*To-do item*. Print the passage from the L3 cache discussion verbatim, from "Do I understand" to "that demonstrate that.".

*Extracted text*.
──────
In this case (sched pipe), without L3-cache, a dependent task is woken up on the
original cpu mostly, if these two tasks ran on the same cpu then the dependent
task is woken up without a RES IPI. The related codes are:
'''
void resched_curr(struct rq *rq)
{
	if (cpu == smp_processor_id()) {
		set_tsk_need_resched(curr);
		set_preempt_need_resched();
		return;
	}
}
	
'''

Do I understand correctly ? If not, hope you could point out what's wrong :)

>>>> As Gonglei said:
>>>> 1. the L3 cache relates to the user experience.
>>>
>>> This is true, in a way: I have seen a fair share of user reports
>>> where they incorrectly blame the L3 cache absence or the L3 cache
>>> size for performance problems.
>>>
>>>> 2. the glibc would get the cache info by CPUID directly, and relates to the
>>>> memory performance.
>>>
>>> I'm interested in numbers that demonstrate that.
> 
> Me too.  I vaguely remember debugging a memcpy degradation in the guest
> (on the Parallels proprietary hypervisor), that turned out being due a
> combination of l3 cache size and the cpu topology exposed to the guest,
> which caused glibc to choose an inadequate buffuer size.
> 

We faced the same problem several months ago.


I did some simple tests at noon, it seems that numbers are better without
L3-cache except 'perf bench sched messaging'.

VM: 1 sockets, 8 cores, 3.10.0 guest
Hardware: Intel(R) Xeon(R) CPU E7-8890 v2 @ 2.80GHz

Stream:(100 turns)
l3    Copy    Scale    Add    Triad
------------------------------------
off  8025.8  8019.5  8363.1  8589.9
on   8016.7  7999.9  8344.2  8568.9

perf sched bench message:(100 turns)
l3    Total-time
-----------------
off   0.0238
on    0.0178

perf sched bench pipe:(100 turns)
──────
*Dataset excerpt*.
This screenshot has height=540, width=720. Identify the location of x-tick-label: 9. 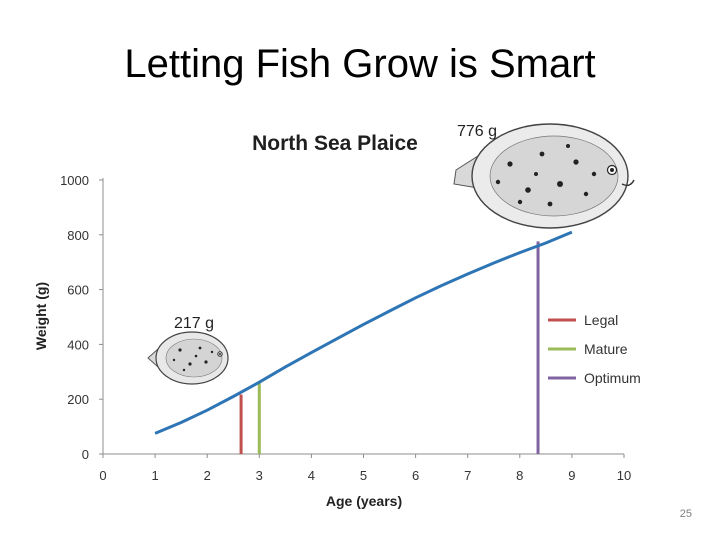
(572, 476).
──────
*Answer space*.
Do I understand correctly ? If not, hope you could point out what's wrong :)

>>>> As Gonglei said:
>>>> 1. the L3 cache relates to the user experience.
>>>
>>> This is true, in a way: I have seen a fair share of user reports
>>> where they incorrectly blame the L3 cache absence or the L3 cache
>>> size for performance problems.
>>>
>>>> 2. the glibc would get the cache info by CPUID directly, and relates to the
>>>> memory performance.
>>>
>>> I'm interested in numbers that demonstrate that.